● **HOW TO COMPLETE THIS TASK**: No line before the one holding "This screenshot has" is to be copied; that line and all after it, through the end of the listing, are returned exactly, minus pictures.

● **PROVIDED RECORDS**:

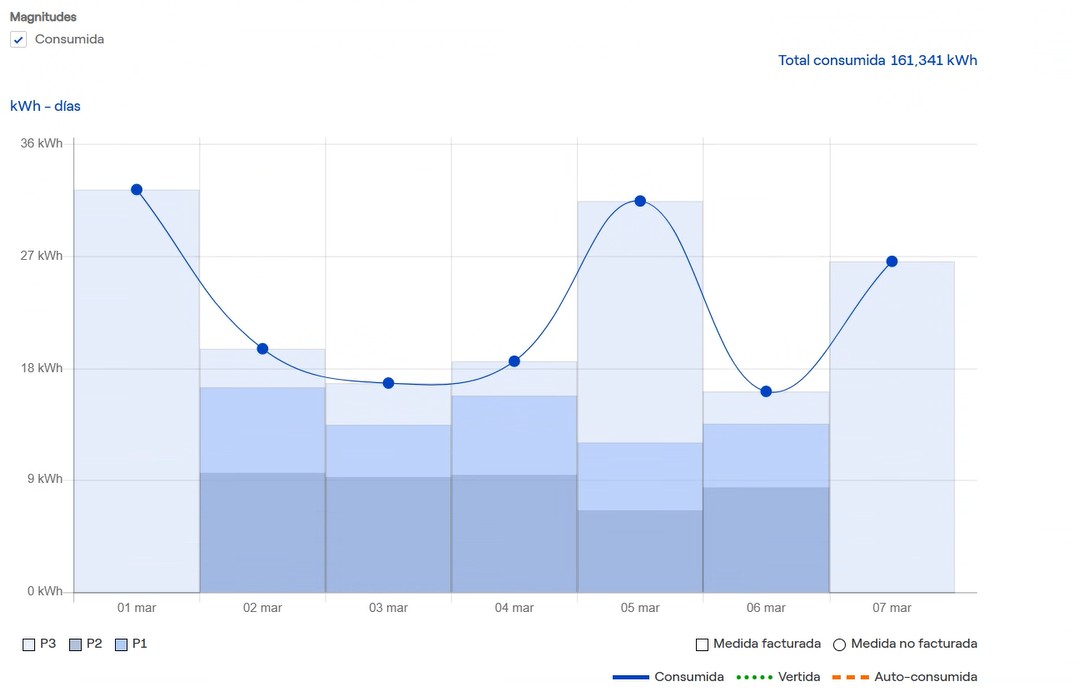Click the kWh - días label

[x=45, y=106]
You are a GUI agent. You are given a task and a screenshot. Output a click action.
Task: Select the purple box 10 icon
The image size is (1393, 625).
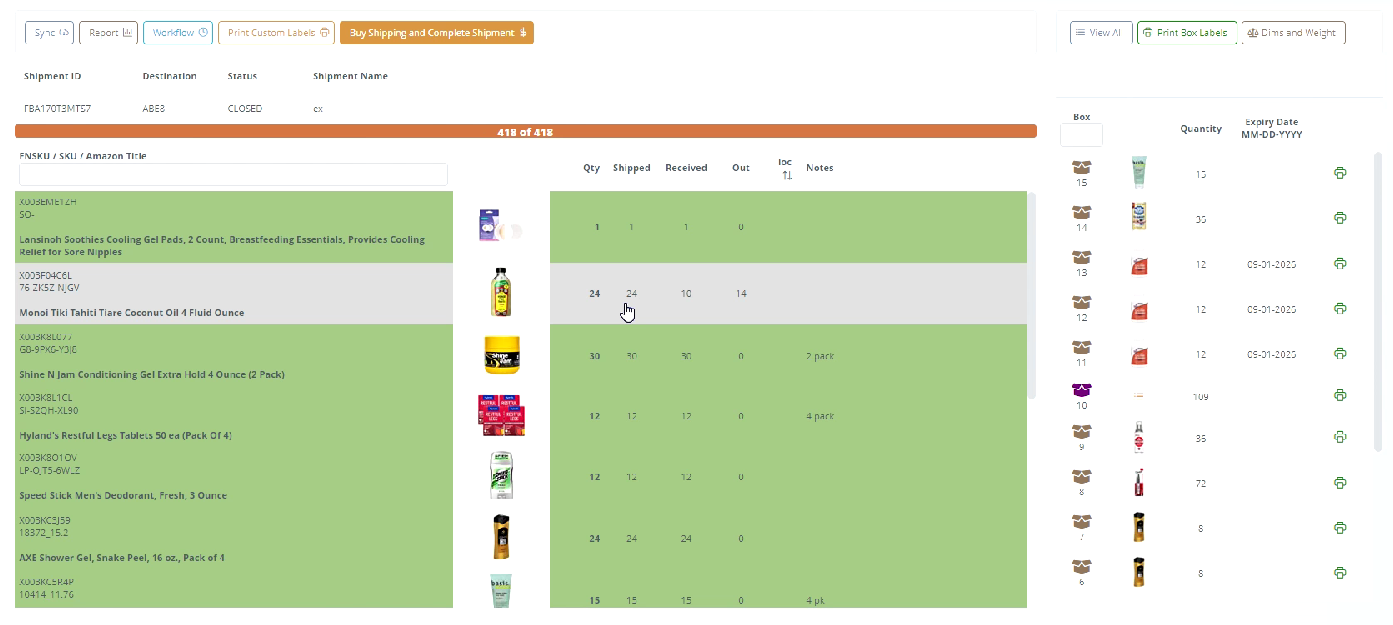[x=1081, y=390]
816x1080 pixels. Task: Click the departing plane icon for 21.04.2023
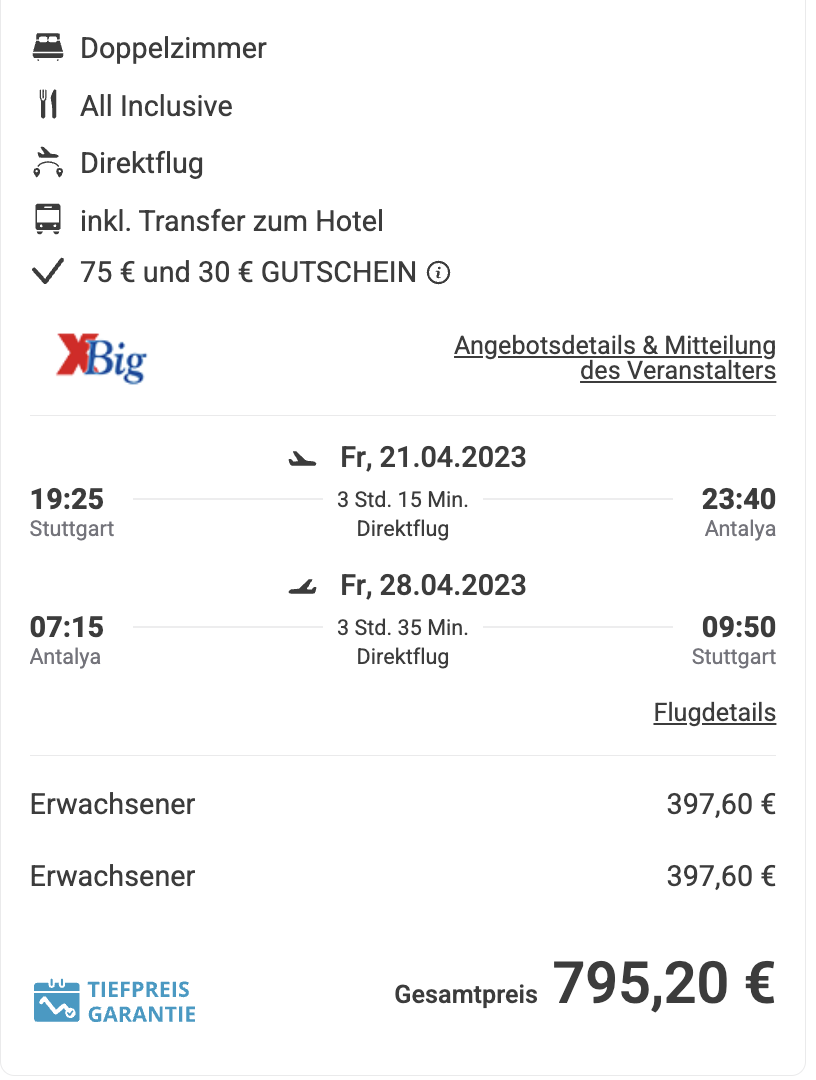302,458
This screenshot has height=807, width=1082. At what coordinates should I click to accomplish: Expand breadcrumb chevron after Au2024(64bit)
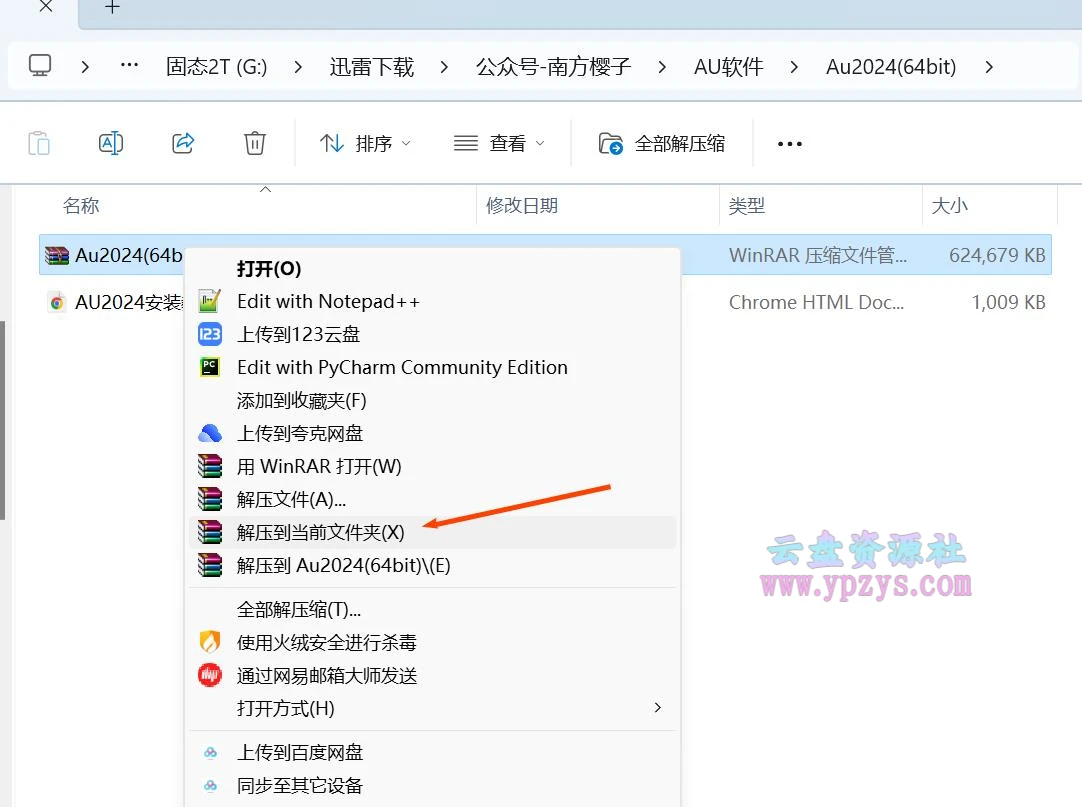click(989, 67)
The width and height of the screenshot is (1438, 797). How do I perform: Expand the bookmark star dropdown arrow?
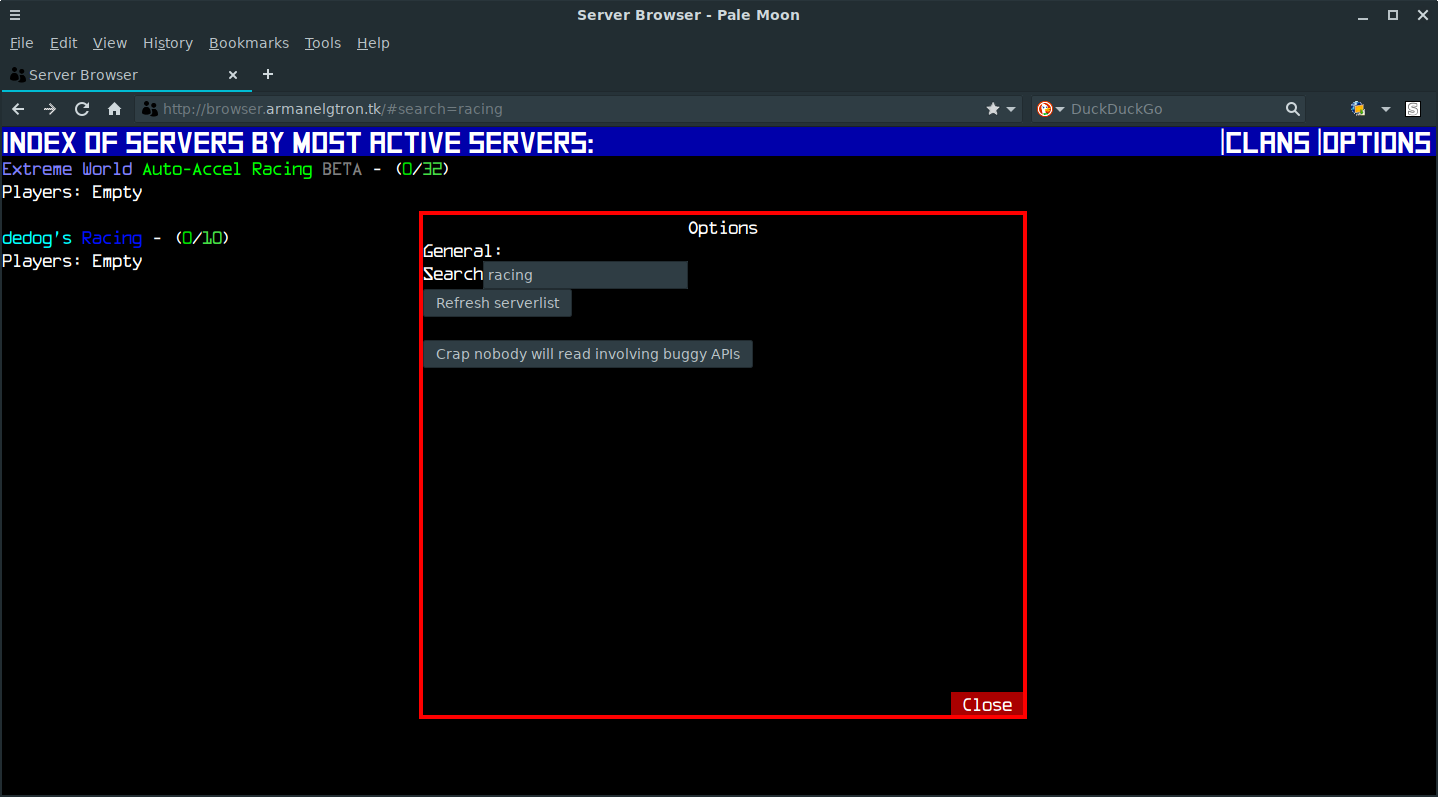click(1011, 109)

● **YOUR RESPONSE**:
This screenshot has height=807, width=1082. At what coordinates should I click to accomplish: Expand breadcrumb chevron after Au2024(64bit)
click(989, 67)
The width and height of the screenshot is (1438, 797). How do I perform: Expand the bookmark star dropdown arrow?
click(1011, 109)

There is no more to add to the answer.